The invention being thus described, it will be obvious that the same way may be varied in many ways. Such variations are not to be regarded as a departure from the spirit and scope of the invention, and all such modifications as would be obvious to one skilled in the art are intended to be included within the scope of the following claims.

INDUSTRIAL APPLICABILITY

As described above, according to the present invention, it is possible to obtain a cirrhosis model animal, having human hepatic tissues affected with cirrhosis, with a high probability. Unlike a conventional cirrhosis experimental animal, the cirrhosis model animal is produced by actually transplanting human cirrhosis tissues. Therefore, it is possible to favorably use the cirrhosis model animal in a screening experiment performed with respect to pharmaceutical agent for diagnosis of cirrhosis and a pharmaceutical agent for preventing and/or treating cirrhosis.
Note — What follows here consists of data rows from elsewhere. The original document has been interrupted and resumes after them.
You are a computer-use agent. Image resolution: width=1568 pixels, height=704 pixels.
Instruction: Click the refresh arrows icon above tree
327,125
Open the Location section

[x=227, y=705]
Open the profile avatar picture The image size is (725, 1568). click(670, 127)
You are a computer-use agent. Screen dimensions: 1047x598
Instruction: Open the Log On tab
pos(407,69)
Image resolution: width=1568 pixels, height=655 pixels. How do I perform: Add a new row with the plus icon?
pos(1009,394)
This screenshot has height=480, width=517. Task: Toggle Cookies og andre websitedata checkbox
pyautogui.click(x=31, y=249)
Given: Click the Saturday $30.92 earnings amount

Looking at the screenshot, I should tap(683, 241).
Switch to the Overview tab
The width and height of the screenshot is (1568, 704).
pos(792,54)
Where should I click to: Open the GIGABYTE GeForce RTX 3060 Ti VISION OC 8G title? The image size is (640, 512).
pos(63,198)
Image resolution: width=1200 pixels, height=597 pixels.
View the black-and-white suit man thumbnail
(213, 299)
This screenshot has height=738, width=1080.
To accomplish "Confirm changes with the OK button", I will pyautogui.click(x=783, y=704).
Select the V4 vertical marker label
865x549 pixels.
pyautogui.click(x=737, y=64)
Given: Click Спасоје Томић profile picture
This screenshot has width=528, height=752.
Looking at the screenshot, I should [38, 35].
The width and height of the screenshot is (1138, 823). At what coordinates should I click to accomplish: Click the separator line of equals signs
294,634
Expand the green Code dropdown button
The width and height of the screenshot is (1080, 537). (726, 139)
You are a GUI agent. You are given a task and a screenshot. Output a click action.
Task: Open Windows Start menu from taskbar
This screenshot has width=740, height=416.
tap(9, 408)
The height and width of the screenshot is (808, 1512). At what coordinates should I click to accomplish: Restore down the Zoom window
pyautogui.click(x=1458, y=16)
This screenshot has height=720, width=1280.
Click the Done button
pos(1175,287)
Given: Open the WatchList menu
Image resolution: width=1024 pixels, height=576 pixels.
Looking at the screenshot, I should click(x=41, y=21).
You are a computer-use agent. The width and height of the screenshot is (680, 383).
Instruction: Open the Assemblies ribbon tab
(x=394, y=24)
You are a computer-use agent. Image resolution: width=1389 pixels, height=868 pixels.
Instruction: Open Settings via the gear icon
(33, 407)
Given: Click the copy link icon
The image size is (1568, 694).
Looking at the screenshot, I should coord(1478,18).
Thus, it is expected that this technique will greatly facilitate development of cirrhosis therapeutic drug.

Claims

1. A cirrhosis model animal, characterized in that a human hepatic tissue affected with cirrhosis is transplanted in a tissue of an animal.

2. The cirrhosis model animal, as set forth in claim 1, wherein the hepatic tissue is transplanted in a kidney of the animal.

3. The cirrhosis model animal as set forth in claim 1 wherein the animal is an immune-deficiency animal.

4. The cirrhosis model animal as set forth in claim 3, wherein the immune-deficiency animal is an animal whose T-cell and/or B-cell-dependent immune response capability is defective.

5. The cirrhosis model animal as set forth in claim 4, wherein the immune-deficiency animal is a nude animal or a scid animal.

6. The cirrhosis model animal as set forth in claim 3 wherein the immune-deficiency animal is an animal whose natural-killer-cell-dependent immune response capability is defective.

7. The cirrhosis model animal as set forth in claim 6, wherein the natural-killer-cell-dependent immune response capability is made defective by administering an anti-asialo GM1 antibody.

8. The cirrhosis model animal as set forth in of claim 1, wherein the animal is a mouse.

9. The cirrhosis model animal as set forth in claim 1 wherein the human hepatic tissue affected with the cirrhosis is classified as Child A in accordance with Child's classification which classifies cirrhosis in terms of severity.

10. A production method of a cirrhosis model animal, characterized by comprising the steps of transplanting a hepatic tissue affected with cirrhosis in an immune-deficiency-animal tissue whose immune response capability is made defective and engrafting the hepatic tissue.